I Trained AI on 70k Clash Royale Battles to Settle the Ultimate Debate: Does Your Deck Actually Matter?

2025-09-14

583 views

aimachine learningclash royalegame analysisdata sciencelightgbmpytorchdecksexperiment

I Trained AI on 70,200 Clash Royale Battles to Settle the Ultimate Debate: Does Your Deck Actually Matter?

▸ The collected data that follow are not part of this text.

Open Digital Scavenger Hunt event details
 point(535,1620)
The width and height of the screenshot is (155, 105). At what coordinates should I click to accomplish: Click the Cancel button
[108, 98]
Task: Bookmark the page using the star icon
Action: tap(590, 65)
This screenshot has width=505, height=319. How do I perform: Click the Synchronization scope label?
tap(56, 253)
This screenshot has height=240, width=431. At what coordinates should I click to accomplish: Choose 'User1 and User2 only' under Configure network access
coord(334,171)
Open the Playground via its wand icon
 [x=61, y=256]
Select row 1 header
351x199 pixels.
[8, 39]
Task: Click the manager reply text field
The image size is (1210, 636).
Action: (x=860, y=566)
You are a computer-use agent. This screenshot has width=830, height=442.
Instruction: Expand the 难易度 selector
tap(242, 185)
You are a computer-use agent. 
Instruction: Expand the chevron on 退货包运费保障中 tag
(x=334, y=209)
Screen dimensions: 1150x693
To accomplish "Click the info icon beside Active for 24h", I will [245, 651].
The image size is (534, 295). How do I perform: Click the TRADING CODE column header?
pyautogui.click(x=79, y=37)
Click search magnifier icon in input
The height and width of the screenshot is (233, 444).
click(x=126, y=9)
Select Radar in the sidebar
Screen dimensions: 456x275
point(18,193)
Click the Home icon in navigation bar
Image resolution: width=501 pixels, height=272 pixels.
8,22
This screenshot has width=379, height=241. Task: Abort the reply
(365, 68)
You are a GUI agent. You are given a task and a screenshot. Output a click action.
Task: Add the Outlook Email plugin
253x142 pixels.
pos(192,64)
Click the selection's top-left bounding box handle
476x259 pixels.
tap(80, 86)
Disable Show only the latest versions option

Every Clash Royale player has wondered: is victory determined by skill, luck, or does your deck composition actually make a difference? I decided to settle this debate once and for all using machine learning. I scraped 70,200 real battles from the Clash Royale API, encoded every deck matchup as feature vectors, and trained a LightGBM model to predict battle outcomes based purely on card composition.

TL;DR - The Results

Decks do matter, obviously - both machine learning models significantly outperformed random chance:

LightGBM: 56.94% accuracy (baseline)
Neural Network: 57.25% accuracy (best result)
Statistical significance: p < 0.001 (highly significant)

Key findings:

Evolution cards dominate importance rankings (Executioner, Evo Witch, Evo Mega Knight top the list)
~7% edge over random chance is meaningful in competitive gaming
War Day's skill-based matchmaking isolates deck effects from skill differences
Total experiment time: 1 hour data collection + 17 minutes training on MacBook M2

Bottom line: Meta decks exist for a reason, evolution cards are game-changers, and with skill controlled for, deck composition shows genuine predictive power.

The Great Deck Debate

Anyone who's played Clash Royale knows the feeling: you lose three battles in a row and wonder if it's your deck, your skills, or just bad luck. The community is split on this. Some players swear by "meta" decks copied from top players, while others insist that skill trumps card selection. But what does the data actually say?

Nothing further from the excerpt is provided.